- _Directions_
Restate, exactly as written, the entries below from the line that holds "The image size is (1122, 793)." through the line that holds "the donation history". Pictures are not part of the copy.
*** Data to process Section Begins ***
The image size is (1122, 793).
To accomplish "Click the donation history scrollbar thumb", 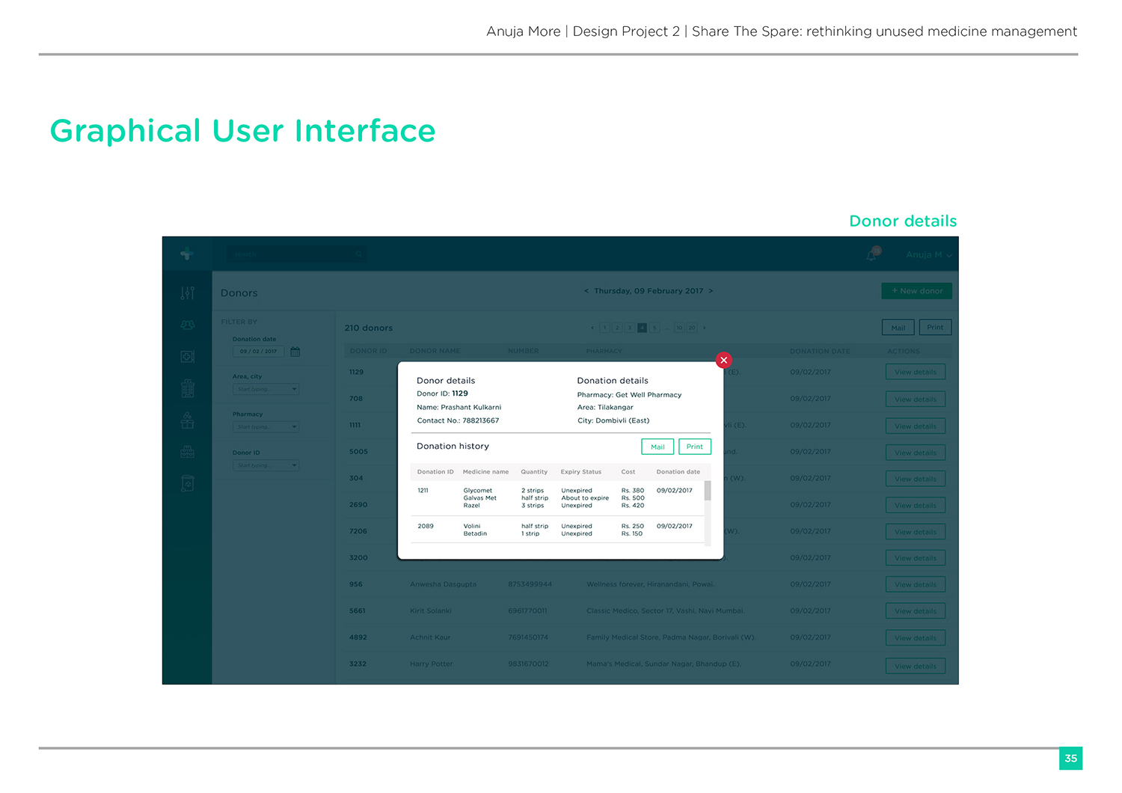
*** Data to process Section Ends ***
*** Data to process Section Begins ***
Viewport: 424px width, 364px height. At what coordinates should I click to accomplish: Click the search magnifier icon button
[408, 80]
*** Data to process Section Ends ***
*** Data to process Section Begins ***
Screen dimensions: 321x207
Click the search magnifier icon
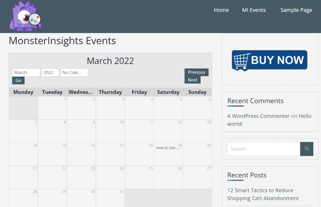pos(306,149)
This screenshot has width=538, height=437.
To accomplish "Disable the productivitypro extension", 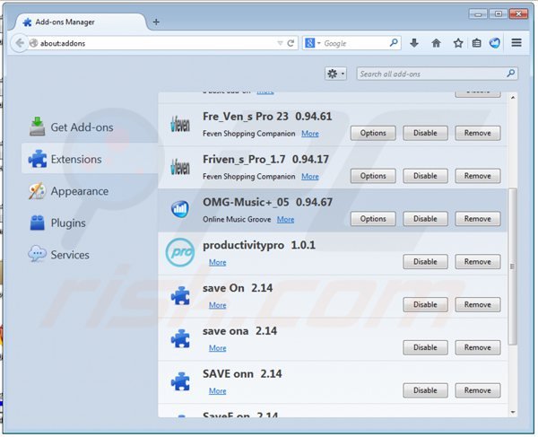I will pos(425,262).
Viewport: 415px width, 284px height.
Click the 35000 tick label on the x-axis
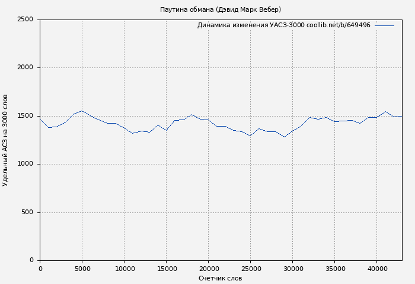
*** Data to process Section Ends ***
- _Task solution_
The image size is (1122, 793).
To accomplish "Click the donation history scrollbar thumb", 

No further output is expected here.